***** Document section

Infrared vision enables snakes to strike by surprise. Cave boas, for example, hang from the ceilings of caves and snare passing bats. But certain prey may actually be on to this special serpentine ability. Research suggests that some ground squirrels might use their tails to confuse rattlesnakes by throwing off fake infrared signals. A squirrel pumps blood to its tail, heating it to match body temperature while waving it aggressively. The display makes the squirrel seem twice as large to a wary snake—and puts the predator on notice that its prey is prepared to fight back.

Lanternfishes Communicate with Light

Oceans cover some two-thirds of the Earth’s surface, and most of that aquatic environment is a vast realm of darkness where little or no sunlight penetrates depths far below the surface.

**********

◆ Task list
(1) Retype part of the animal senses excerpt, beginning at the words "Infrared vision enables" and stopping after "below the surface.".
(2) Answer these questions from the animal senses excerpt.
(a) From where do cave boas hang to snare passing bats?
(b) How large does the tail display make a ground squirrel seem to a snake?
(c) How much of the Earth's surface do oceans cover?
You will not need the data that follow the animal senses excerpt.

***** Provided material

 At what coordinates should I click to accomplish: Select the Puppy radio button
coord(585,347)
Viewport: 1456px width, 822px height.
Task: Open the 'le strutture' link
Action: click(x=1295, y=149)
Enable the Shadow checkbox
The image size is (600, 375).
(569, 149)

**********

◆ Responses per task
(1)
Infrared vision enables snakes to strike by surprise. Cave boas, for example, hang from the ceilings of caves and snare passing bats. But certain prey may actually be on to this special serpentine ability. Research suggests that some ground squirrels might use their tails to confuse rattlesnakes by throwing off fake infrared signals. A squirrel pumps blood to its tail, heating it to match body temperature while waving it aggressively. The display makes the squirrel seem twice as large to a wary snake—and puts the predator on notice that its prey is prepared to fight back.

Lanternfishes Communicate with Light

Oceans cover some two-thirds of the Earth’s surface, and most of that aquatic environment is a vast realm of darkness where little or no sunlight penetrates depths far below the surface.

(2)
(a) From the ceilings of caves.
(b) Twice as large.
(c) Some two-thirds.